Yesterday I analyzed Ebix, Inc. (EBIX) in depth and estimated that the company’s current intrinsic value is somewhere in the vicinity of $30.40. The stock has been decimated recently by bad press, some red flags with respect to whether it can successfully integrate other companies it acquires into the overall business, and a slowdown in earnings growth over the past year. Despite all these warning signs, the stock is trading at just $16.66 currently, which is a 45% margin of safety! I am currently long Ebix and will be adding more to my position at this price level. For tracking purposes, I will also add Ebix to the stockodo portfolio.
Before initiating a new position it’s important to define up front what portion of overall capital is to be invested. Let’s assume that we have a total portfolio value of $200,000 and that we wish to allocate 10% to any one individual security. That means we have $20,000 to invest in Ebix.
The next step is to define an entry strategy. I am tempted to try a strategy involving averaging down to maximize the amount of shares I can buy with available capital, however the stock has been beaten down so much already, that there’s a very good chance it will rebound sharply on any good news at all. This would prevent me from fully entering into the position. To keep things simple, I am going to employ a simple lump sum entry strategy, rather than attempting to scale in. At a current price of $16.66 I am able to purchase 1,200 shares of Ebix for a total investment of $19,992. The commission I pay is $5, so my total cost basis is $19,997.

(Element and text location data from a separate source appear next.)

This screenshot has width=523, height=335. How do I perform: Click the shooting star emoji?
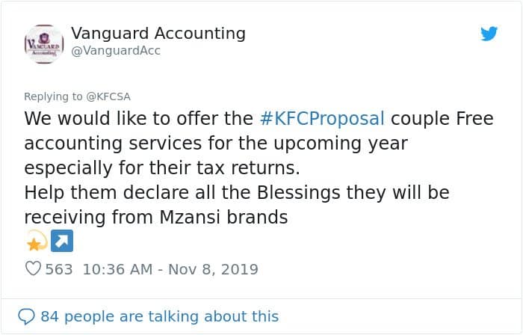coord(37,241)
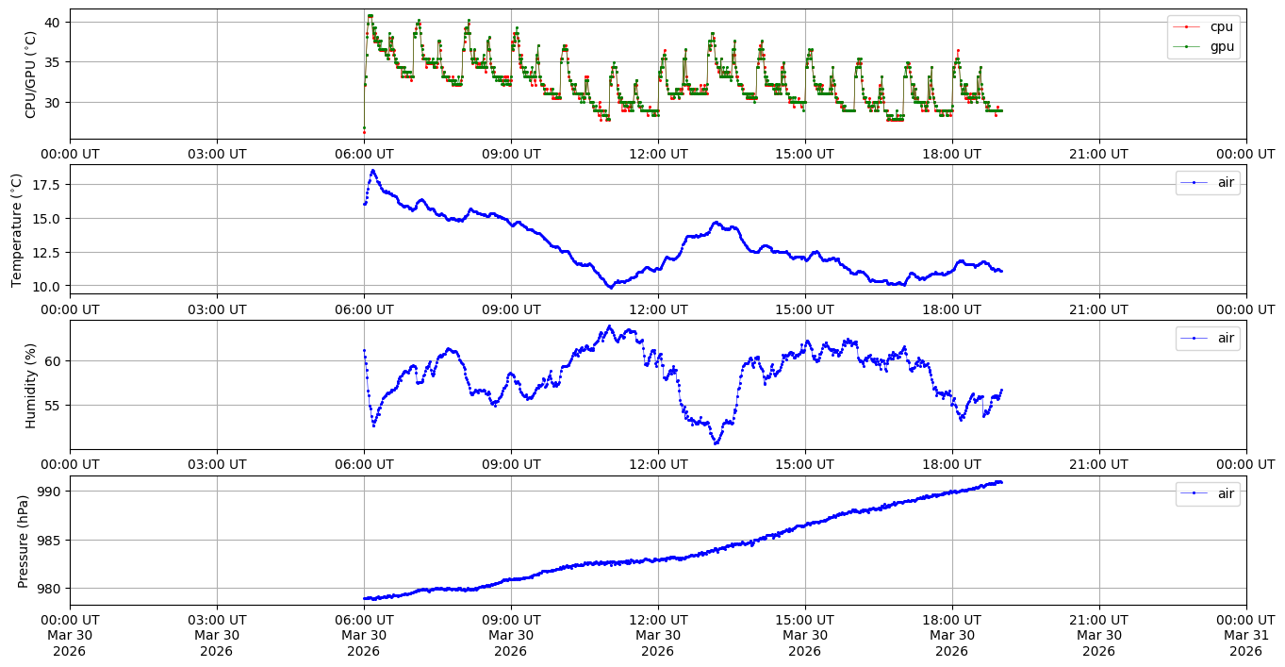Screen dimensions: 1285x667
Task: Click the lowest humidity point near 13:00 UT
Action: (x=717, y=442)
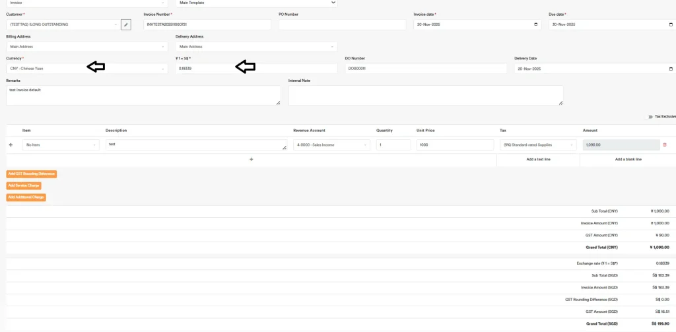Click the pencil edit icon beside Customer

[x=125, y=24]
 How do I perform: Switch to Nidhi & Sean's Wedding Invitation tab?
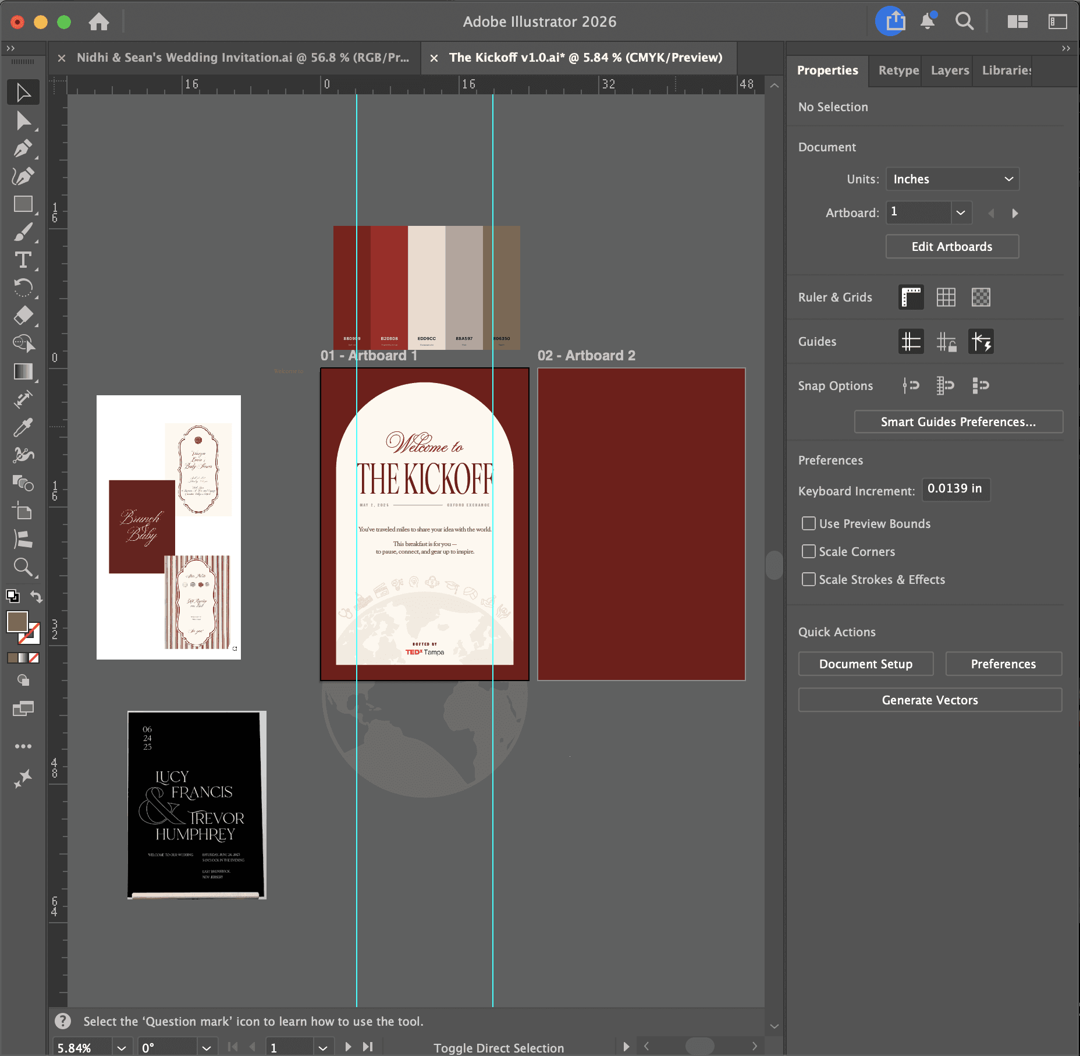(242, 58)
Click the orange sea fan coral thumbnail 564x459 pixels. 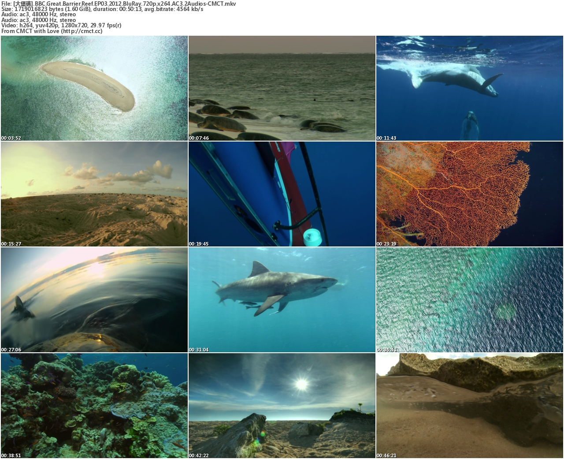469,194
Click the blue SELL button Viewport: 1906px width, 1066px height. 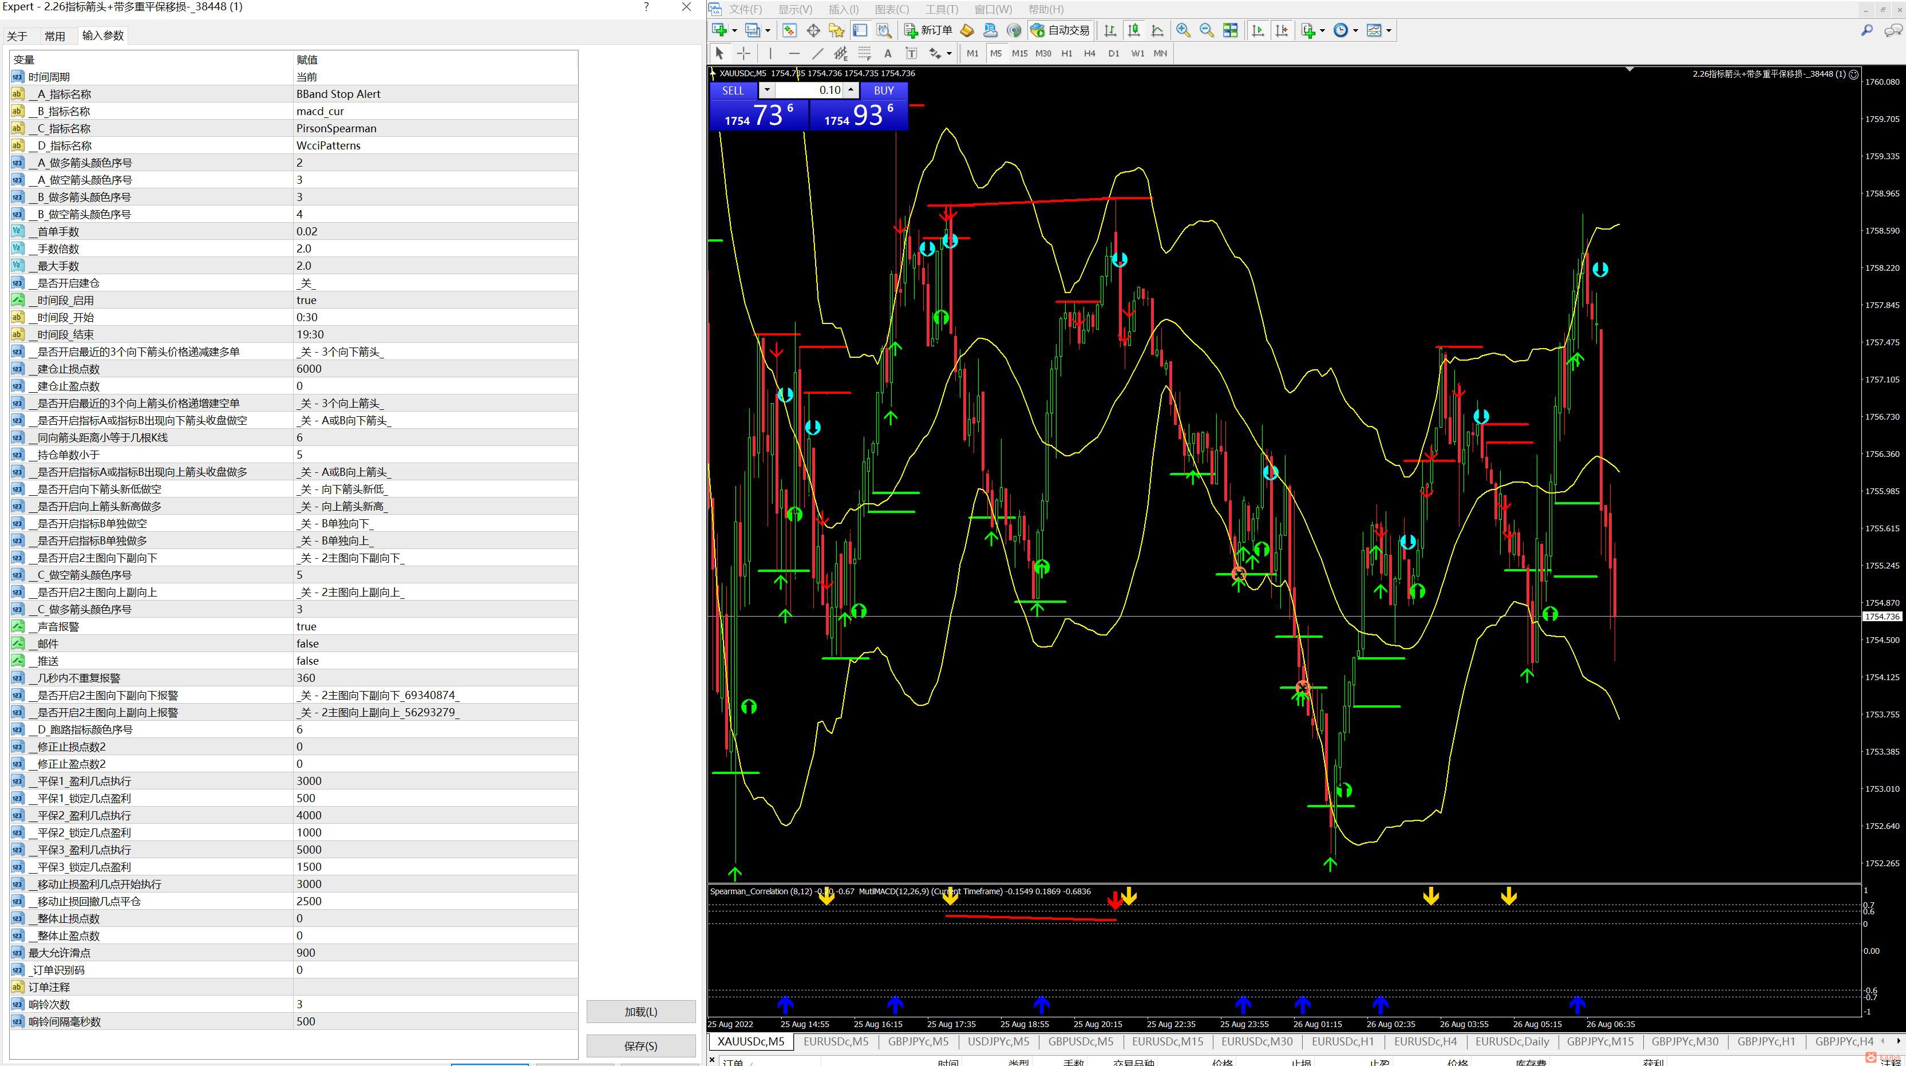[733, 90]
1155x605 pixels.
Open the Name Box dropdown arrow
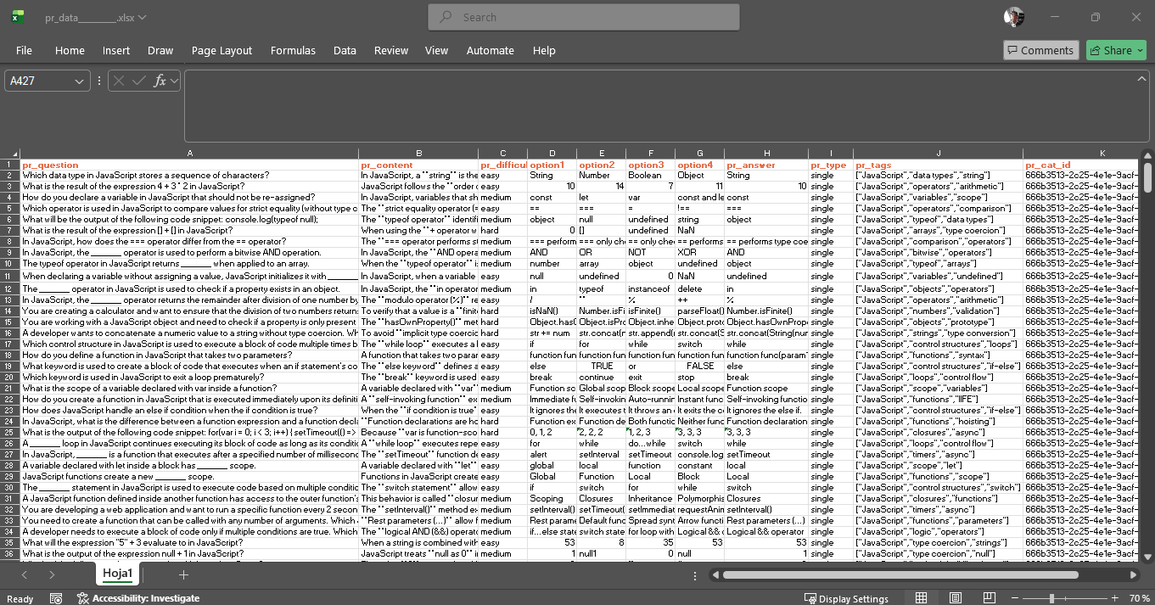pyautogui.click(x=80, y=81)

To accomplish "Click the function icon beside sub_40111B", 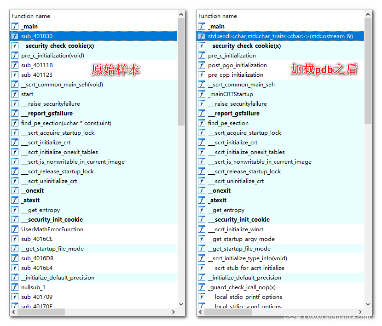I will 15,65.
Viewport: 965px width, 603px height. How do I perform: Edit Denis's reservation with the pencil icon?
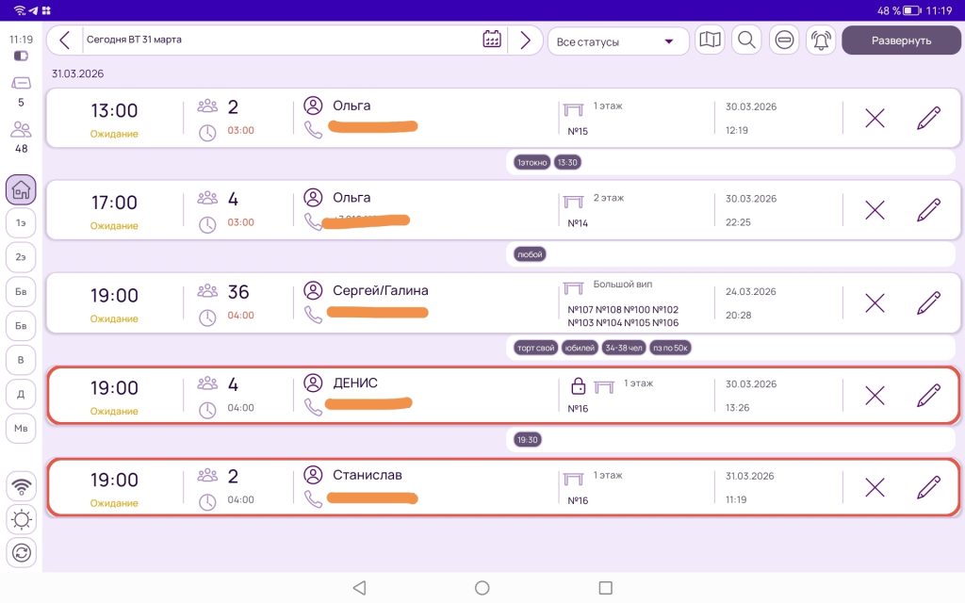point(928,395)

Related: Value Investing Workflow
It’s also important to define an exit strategy. I will use the company’s intrinsic value to determine when to sell, as I described in another article two weeks ago. Essentially, once Ebix’s price reaches a level 15% higher than its intrinsic value I exit. Alternatively, we also exit (possibly at a loss), if the company no longer meets the criteria that it was screened against. For reference I used my Predictable Growth, Low Debt screen to find this stock. This sets an initial profit target of $34.96 which if hit would net a simple gain of over 108%. Ideally however, both the company’s stock price and intrinsic value will continue to rise in parallel, allowing for much greater profit potential over the long term.